Research shows that's not true, Letourneau said. But not enough is known about how much of this content is new material — involving new victims — versus older images or videos that are still in circulation. Letourneau also said little is known about the prevalence of sexual attraction to children among adults, although one German study found that 2.7% of adult men acknowledged purposely searching for explicit materials involving children.

Understanding prevalence, she said, is key to developing prevention strategies, so the Johns Hopkins group recently launched research on the topic in the U.S. But Letourneau added that the federal government budgeted just $2 million to child sexual abuse prevention research this year – compared to more than $5 billion spent to incarcerate adults convicted of sex crimes against children, according to a recent study conducted by the Center for Prevention of Child Sexual Abuse.

“At the same time, it is absolutely a preventable public health problem,” Letourneau said. “We have got good data on some strong prevention programs.
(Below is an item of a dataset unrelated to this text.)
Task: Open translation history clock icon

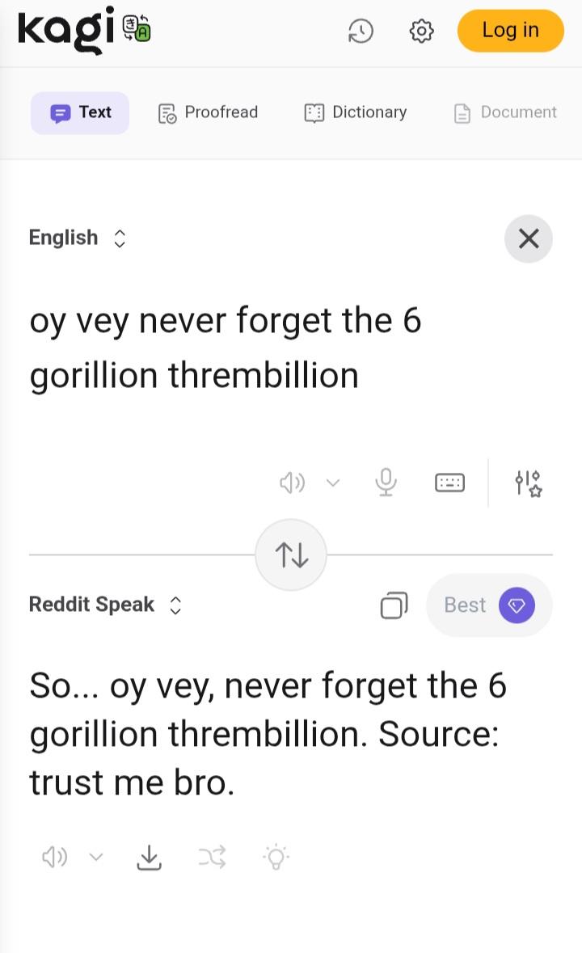Action: coord(361,32)
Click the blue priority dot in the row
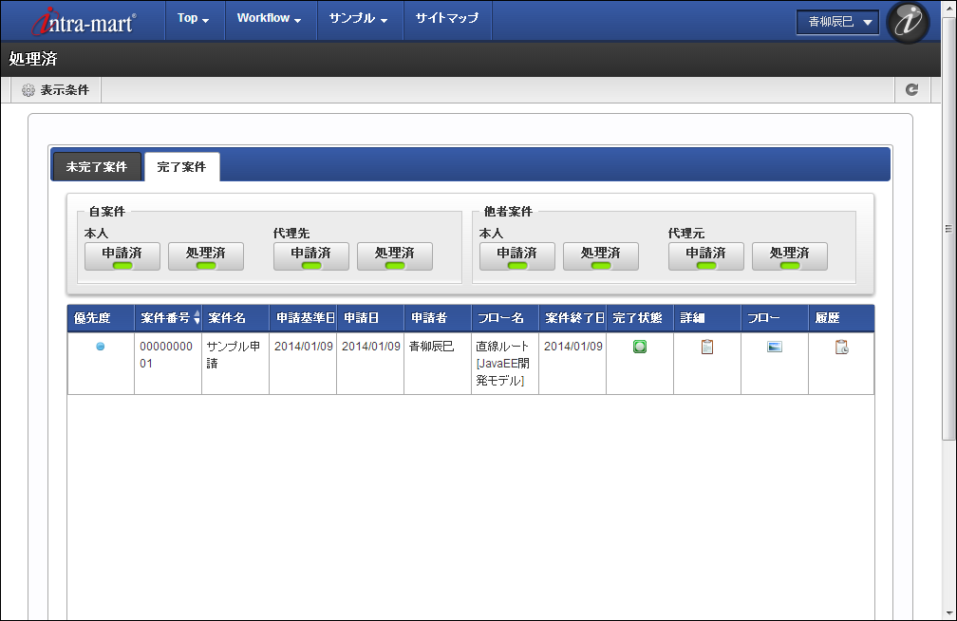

We just need to broaden our lens to add a prevention focus to the criminal justice focus and to our focus on healing and services for the survivors.”

At full staffing levels, the team at the Maine State Police computer crimes unit is comprised of 21 detectives, special agents and analysts plus several supervisors. The agency has added personnel in recent years in response to the surge in child exploitation cases but also relies on partnerships with other law enforcement agencies.

Analysts review every case and can obtain subpoenas to determine who is linked to an internet protocol, or IP address, where illegal images were shared or downloaded. Detectives then dig deeper with more subpoenas and search warrants. In Cutler’s case, police executed search warrants in Portland and in Brooklin in Hancock County.

Jess Bedard, director of program planning and performance at the Maine Coalition Against Sexual Assault, said it is difficult to estimate how prevalent these crimes against children are in Maine because they are so inherently private. But she said organizations that support sexual assault survivors and children’s advocacy groups have seen a steady uptick in demand for help consistent with the increasing number of tips received by state police.

“Last year, in 2021, they saw twice as many cases as they saw on average in the five years before,” Bedard said. “So, certainly, they are seeing more cases. Do we know that that means it is happening more often? I don’t know about that, but certainly it means that the detection is increasing.”

Bedard said the broader community in Maine can help by reducing the likelihood that a child will be exposed to trauma or other adverse experiences and by supporting children who are potentially more vulnerable to exploitation, such as transgendered children.

Finkelhor at the University of New Hampshire said studies conducted by his team suggest that one in five people arrested for possession of child pornography have also committed hands-on offenses, although he acknowledged that there’s some debate over those figures. The good news, he said, is rates of hands-on child sexual abuse have declined in the U.S. for about two decades. But the crime of child pornography – often referred to as child sexual abuse materials – is often a long-lasting trauma for survivors because digital images can circulate for so long.

“More and more, though, when people get arrested and prosecuted, it raises awareness in the public that you can’t get away with it and it reminds them that these are serious offenses with serious penalties,” Finkelhor said. “And I think that information is getting out there and is likely to have some effect.”

But Finkelhor also said technology companies also have a responsibility to set up more guard rails and educational or awareness programs to prevent such incidents in the first place.